True, during the negotiations Iran achieved most of its main objectives, with the US consenting to allow the Islamic Republic to maintain hundreds of new advanced centrifuges in storage instead of having to destroy them.
This is the most crucial change from the JCPOA because it means that the new deal would really only buy a few months before Iran could break out to a nuclear weapon, if Tehran made the political decision to do so.
In addition, the ayatollahs have succeeded in sidelining the Biden administration’s hope to improve the JCPOA by filling some of the holes related to its expiration in 2025 and 2030, Iran’s ballistic missile program, inadequate International Atomic Energy Agency supervision of military Iranian nuclear facilities, and Iran’s aggressive behavior in the region.
Despite these achievements, Iran is now holding up consummating the nuclear deal, allegedly because the US has not agreed to delete the Islamic Revolutionary Guard Corps from its Foreign Terrorist Organizations list.

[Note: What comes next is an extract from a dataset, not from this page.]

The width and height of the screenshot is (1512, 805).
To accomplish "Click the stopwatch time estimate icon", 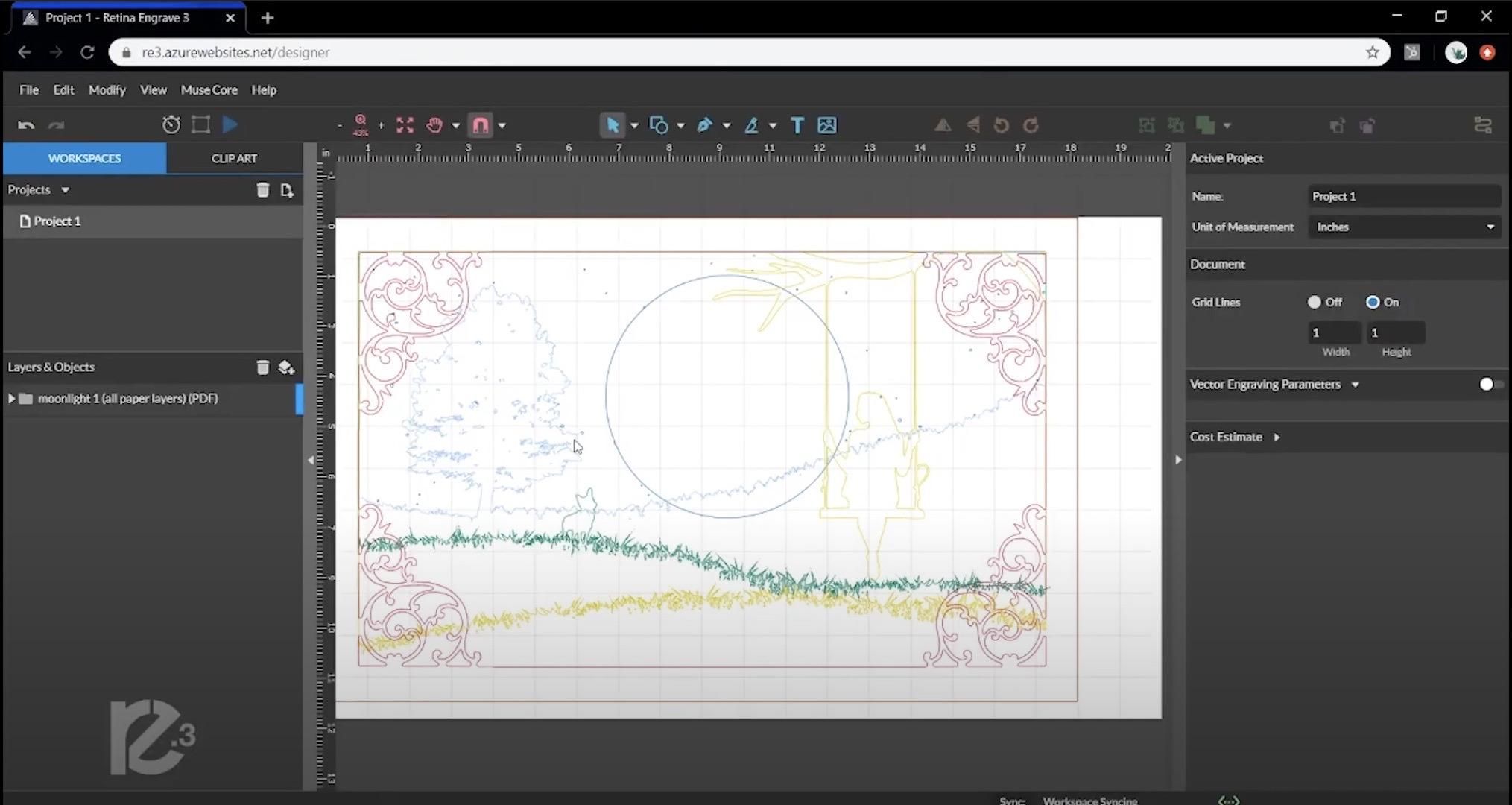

One possible reason why Iran would hold up the deal over this symbolic technicality could be because it never wanted a deal in the first place, and is simply trying to buy time for clandestine nuclear weapons activities.
Another possibility is that Iran does intend to eventually conclude a deal, but would still like to buy some time for clandestine nuclear activities, which could help it at a later potential breakout date.
A third possibility is that Iran wanted a deal in January 2021 based on the balance of world power at the time.
However, it might now view things differently.
In January 2021 Iran faced four years of the Biden administration and potentially even eight years in which a new nuclear deal could enable its economy to thrive.
There also did not seem to be a scenario in which Iran’s economy could thrive without Western support.
Yet in May 2022 the Biden administration is looking weak, with many predicting that Biden will only be in office for another two-and-a-half years. And trade wars between the West on one side and Russia and China on the other have split the international economic regime, and created possibilities for Iran to try to rebuild its economy without Western support.
Finally, Iran’s bitter experience in which the JCPOA only provided much delayed economic benefits has made Iran question whether two-and-a-half years would be long enough for it to actually obtain any substantial economic benefits from a new deal.
Even such Iran hawks as former National Security Council chief Yaakov Amidror said in late 2016 that they were surprised how little foreign investment had returned to Tehran.
It turned out that even without global sanctions; many foreign investors were concerned about systematic corruption in Iran as well as the possibility that any investments could be messed up a couple of years down the line, should a more anti-Iran Republican president take over in 2024.
Israel has said since January 2021 that a return to the JCPOA would be a major mistake.
Jerusalem might now need to deal with the consequences of helping prevent a return to the nuclear deal, such as having to decide how to push Iran away from the nuclear threshold that it has been sitting on for approximately a year.